Apart from religiosity, it is noteworthy that peer groups may influence the blood donation decision (Gonçalez et al., 2012; Jouybari et al., 2016; Quéniart, 2013). Never donating was higher among those who reported not having friends who donate blood and or among those whose friends did not talk about the importance of blood donation. In addition, the percentage of participants who had donated was higher among those with household members and close friends were blood donors. These results are in line with those of other recent studies (Gonçalez et al., 2012; Jouybari et al., 2016; Pule, Rachaba, DamasMagafu, & Habte, 2014; Quéniart, 2013) showing that individuals are more likely to make decisions when influenced by the behaviors of people close to them. Being encouraged by a friend or household member may be a particularly important factor in blood donation among men and first-time donors (Glynn et al., 2002). Donor recruitment strategies should focus on these associations between household members and close friends to develop the most effective approaches to mobilize voluntary blood donation.

Regarding sociodemographic factors, our findings were similar to other studies conducted in Brazilian population, in which blood donation is more frequent among males, older age groups and, higher socioeconomic and educational levels (Moreno et al., 2016; Silva, Kupek, & Peres, 2013; Zago, Silveira, & Dumith, 2010).

We recognize limitations of our data. This study to assessed dimensions of religiosity and blood donation in the context of primary healthcare users, which may affect generalizability and comparability to other studies. Also, the inability to donate blood was self-reported. As it was not possible to clarify whether those individuals were really unable or there was a lack of knowledge or misunderstanding about the eligibility criteria for the donation, they may have classified themselves as such. Another limitation is the cross-sectional study design, which does not allow us to assess for a cause-and-effect relationship between variables. Information about previous religious experiences and the length of time in which the subjects followed their current religion were not measured. The study assessed only the direct effects of religiosity on giving blood, ignoring the role of mediating variables. Lastly, we recognize the possible presence of a socially desirable reporting biases, since the study relied on self-reported information. Despite these limitations, the study contributes to our knowledge as the first to assess the relationship between religiosity and blood donation using a multi-dimensional, validated measure of religious involvement.

Acknowledgements

This study received funding from the São Paulo Research Foundation – FAPESP (Grants: #2014/14020–6; #2016/19252–8) and Brazilian National Council for Scientific and Technological Development (Grant: #305942/2012–3).
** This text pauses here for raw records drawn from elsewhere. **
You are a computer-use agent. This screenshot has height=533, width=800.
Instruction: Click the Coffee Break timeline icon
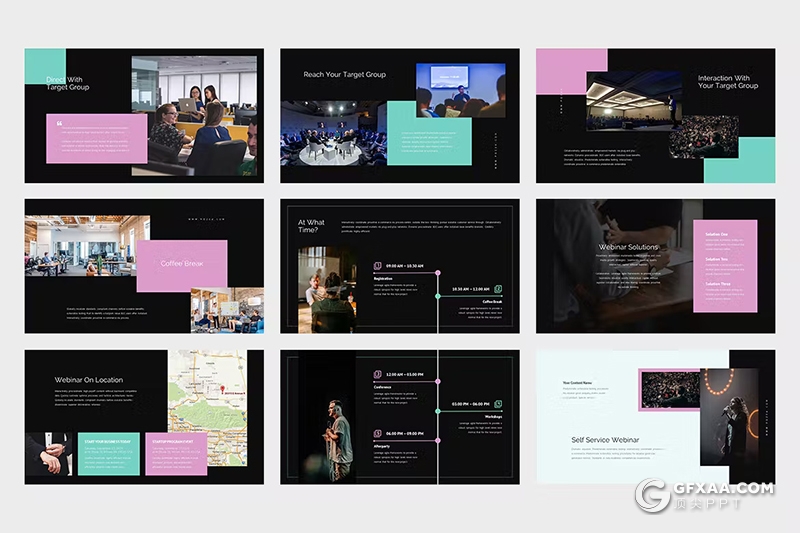click(x=499, y=289)
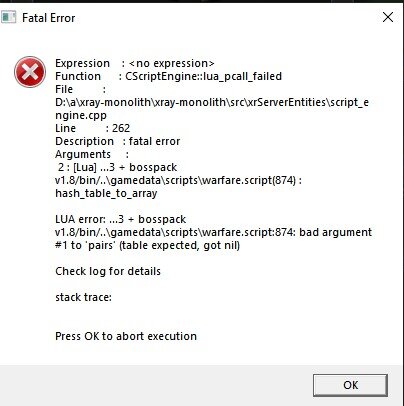Viewport: 404px width, 406px height.
Task: Click the 'LUA error: ...3 + bosspack' line
Action: point(121,219)

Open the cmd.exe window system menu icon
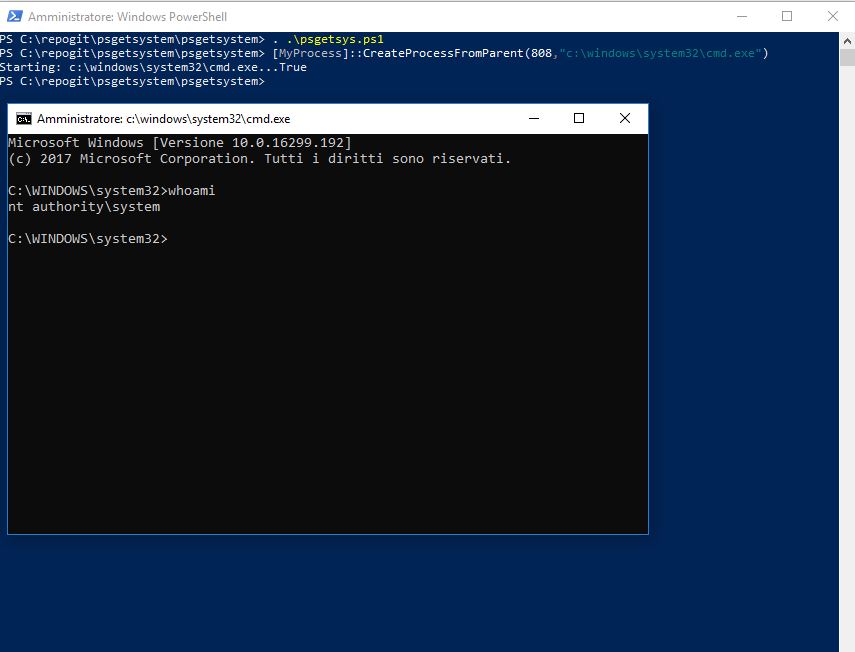pos(25,118)
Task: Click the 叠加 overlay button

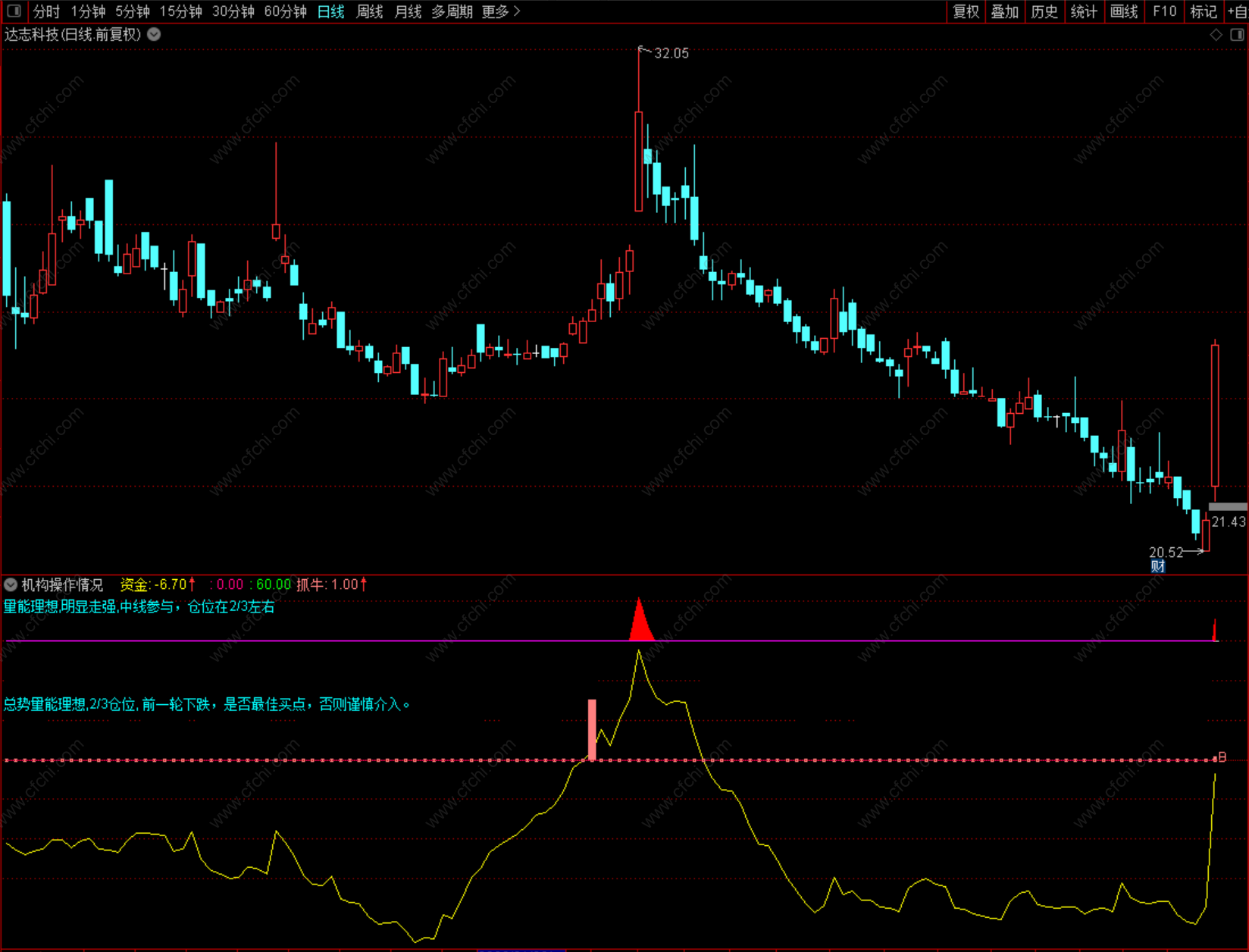Action: click(1005, 11)
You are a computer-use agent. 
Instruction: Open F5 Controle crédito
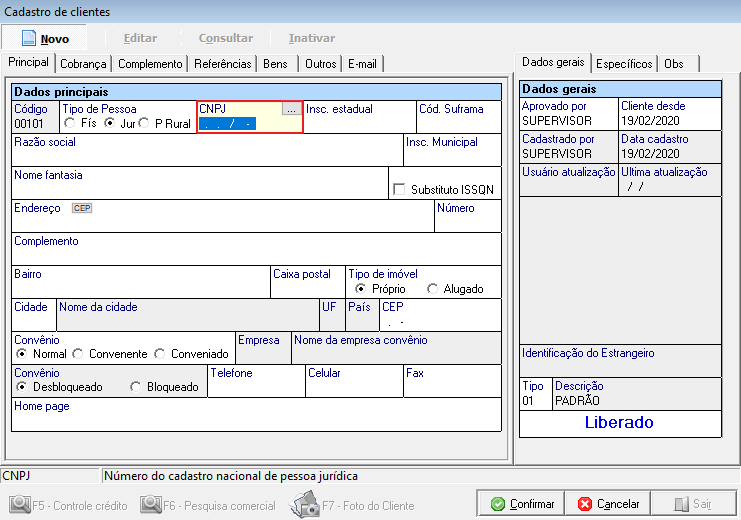[68, 505]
We would like to thank the Blood Systems Research Institute (BSRI) and the University of California, San Francisco’s International Traineeships in AIDS Prevention Studies (ITAPS), U.S. NIMH, R25MH064712, and the Starr Foundation Scholarship Fund for the partnership in the discussion of our results and preparation of the present manuscript.

Funding:This study was funded by São Paulo Research Foundation – FAPESP (Grants: #2014/14020–6; #2016/19252–8) and Brazilian National Council for Scientific and Technological Development (Grant: #305942/2012–3).

Footnotes

Conflicts of interest: The authors declare that they have no conflicts of interests.

Ethical approval

All procedures performed in studies involving human participants were in accordance with the ethical standards of the institutional and/or national research committee and with the 1964 Helsinki declaration and its later amendments or comparable ethical standards.

Informed consent

Informed consent was obtained from all individual participants included in the study.